The remaining 5% were related to getting a version of a folder while new code is being checked in. After lots of tweaking and testing, we determined that these couldn’t be completely eradicated without some major changes on the server. This isn’t the kind of work we like to do for a “third dot” release, what ended up being Vault 3.1.7, so an alternative was in order. I minimized the deadlocking with judicious use of row-locking hints, and added retry code in CC.NET. In the unusual event that one of these deadlocks occur, CC.NET will automatically retry up to a configurable number of times before failing the build. This is one of those decisions that pains you as a engineer (or as a craftsman), but ultimately eases people’s pain much sooner than The Right Fix would, so you have to live with it and move on. And the pragmatic fix worked.
Under a very high simulated load (over 100 normal Vault users, 20 CC.NET projects polling every 20 seconds), 24 hours a day for two weeks, CC.NET reported no false build failures.
By default, Vault will save a backup copy of files it overwrites when getting new code from the repository. Under typical source control usage people rarely even notice this is happening. But when you retrieve every new version over the course of months or years, those backups start to use more disk space than you’d like. Under typical source control usage this is easy to turn off, but the setting is user and machine-specific, and accessible to mortals only via the GUI client. So to turn it off on a CC.NET build machine, you either need to install the GUI client or hack the registry. People felt this was too much work for what should be the default on a build machine, and they were right. Since we were already including changes in a new Vault release, adding a fix for this scenario was no big deal. Vault’s command-line client, as of 3.1.7, allows you to specify a backup option that overrides the user’s preference. When getting source for a build, CC.NET provides that option to prevent the creation of backups.
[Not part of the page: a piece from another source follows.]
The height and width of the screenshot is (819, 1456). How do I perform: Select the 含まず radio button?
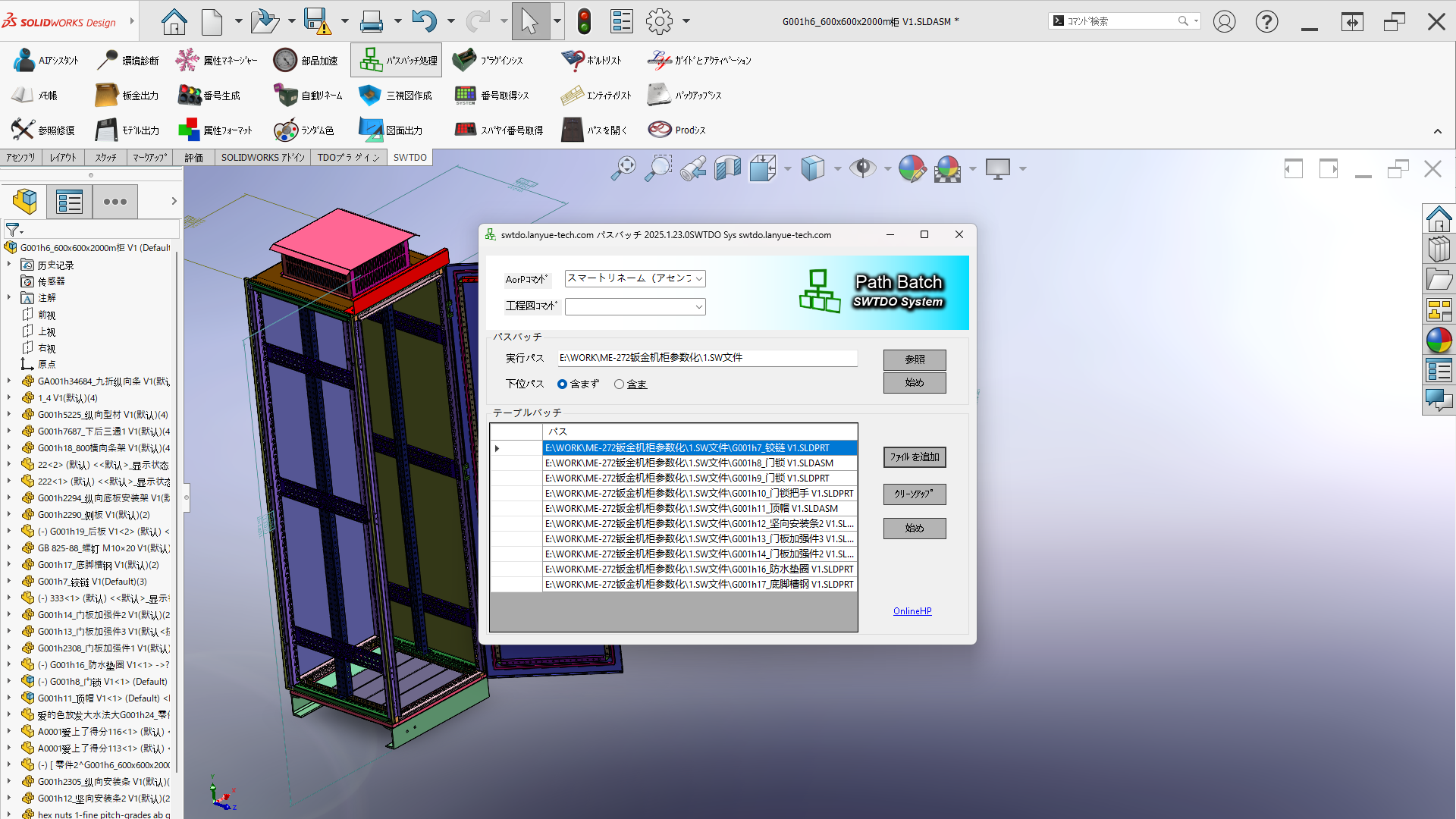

In addition to these three primary complaints, we fixed several others. For example, you can clean out a source directory before each build, and it’s easier to build from a working directory or not, depending on your requirements. If you want to see the exhaustive list, the CC.NET bug-tracker has it all.
The new code was first included in a build in February this year, and few minor fixes and tweaks have been released since then. The “new way” mentioned above works with Vault 3.1.7, but there were a couple of other fixes made in 3.1.8, so that’s what I recommend. We’re running smoothly with a pre-release Vault 3.5 build and CC.NET build 184.108.40.2069. Finally, the number of people reporting trouble on the mailing list seems to have tapered off nicely, so I think we’ve gone a long way toward relieving those users’ pain.